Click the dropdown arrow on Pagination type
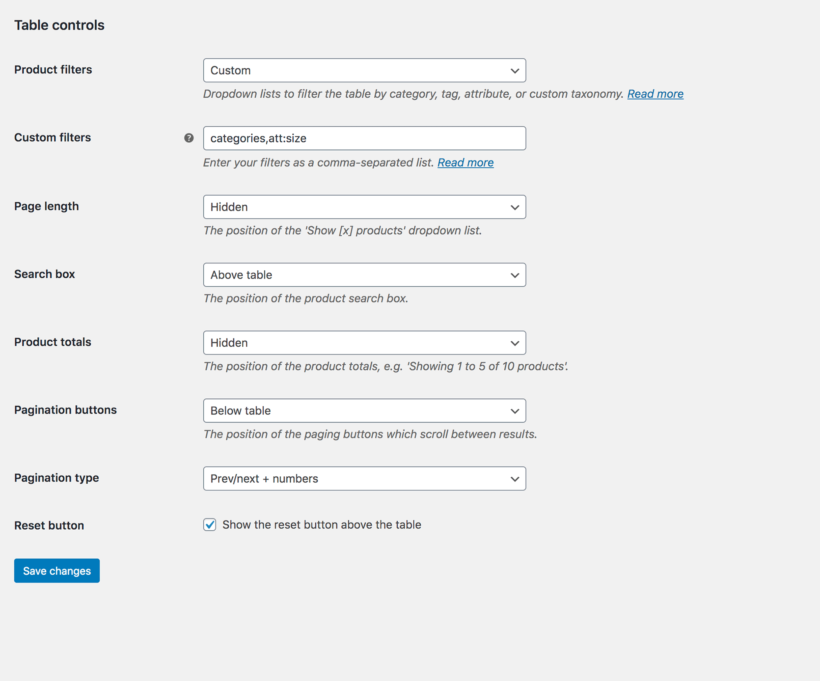The height and width of the screenshot is (681, 820). (x=514, y=478)
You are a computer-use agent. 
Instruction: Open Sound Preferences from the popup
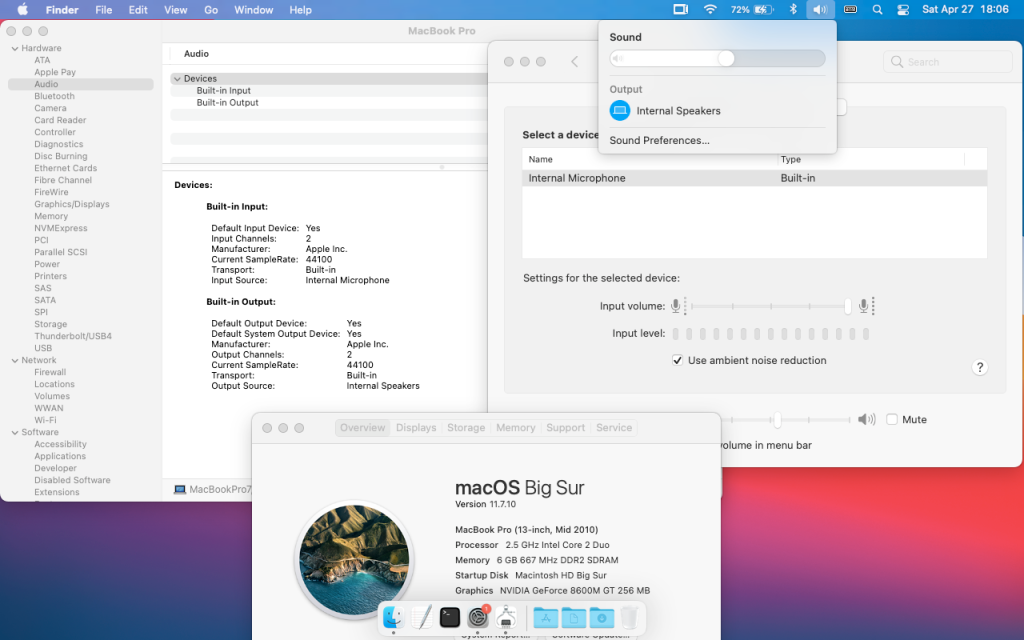[659, 141]
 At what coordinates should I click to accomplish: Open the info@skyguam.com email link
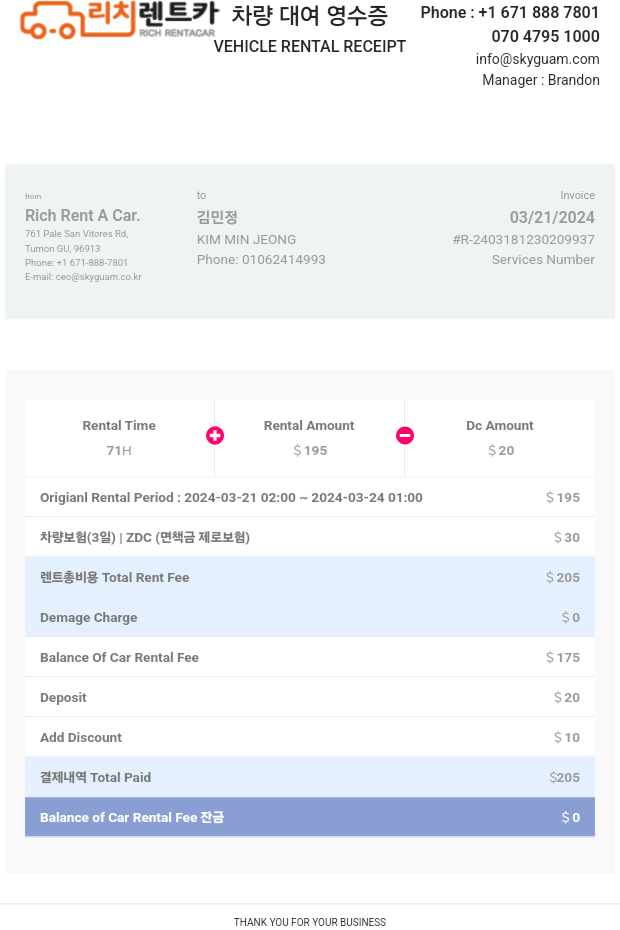tap(538, 59)
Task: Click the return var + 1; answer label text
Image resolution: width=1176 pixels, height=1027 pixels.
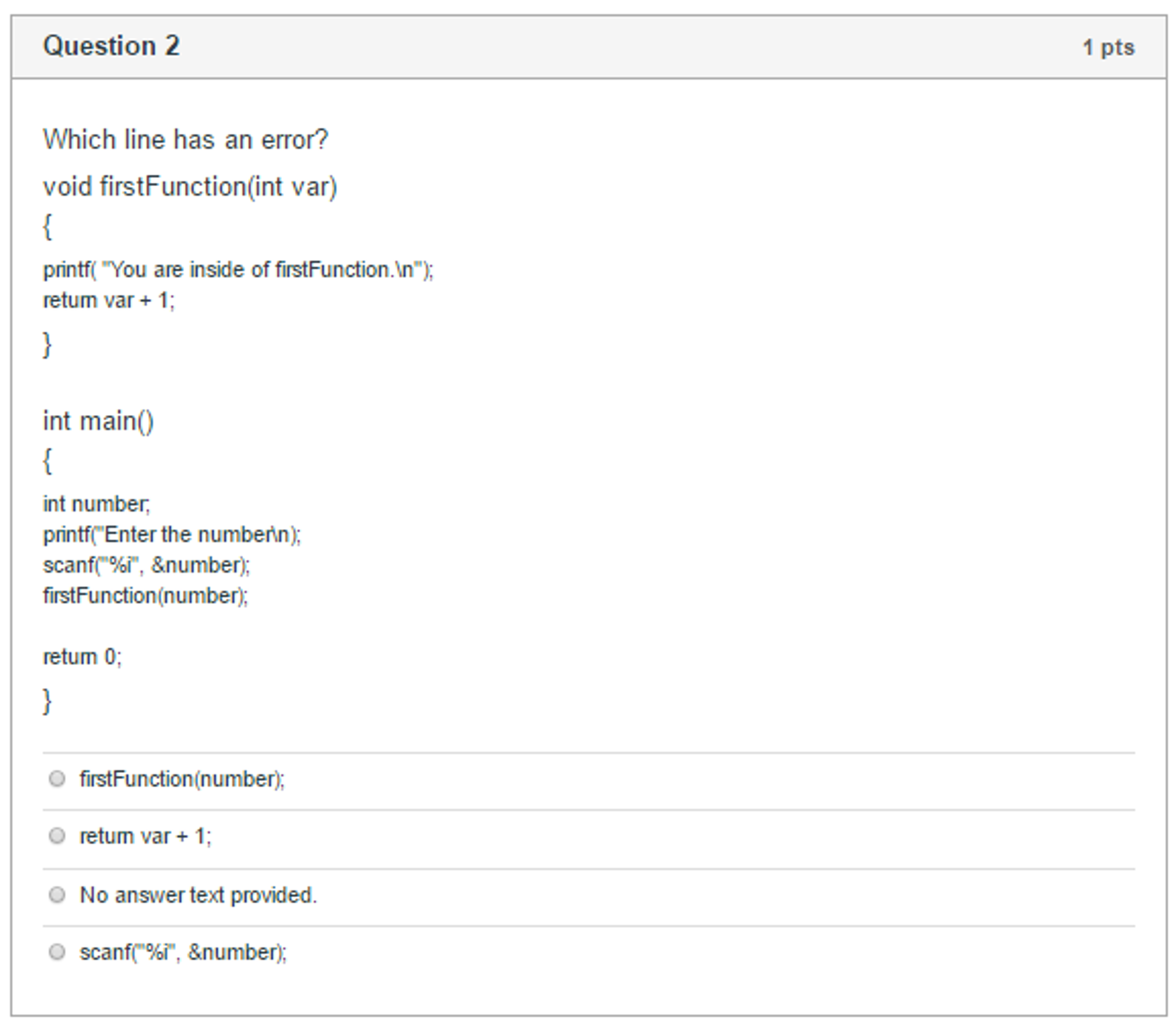Action: coord(145,836)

● **EXERCISE**
Switch "Sound Preferences" to "Display Settings" in the lines above and write them out again with nothing else changed. Leave out the pictures.

● **PROBLEM SOLUTION**
Click the dropdown arrow on Pagination type
The height and width of the screenshot is (681, 820). (x=514, y=478)
You are a computer-use agent. 
Instruction: Open Display Settings from the popup
[659, 141]
 At what coordinates should I click to accomplish: Open the info@skyguam.com email link
tap(538, 59)
Task: Click the return var + 1; answer label text
Image resolution: width=1176 pixels, height=1027 pixels.
Action: coord(145,836)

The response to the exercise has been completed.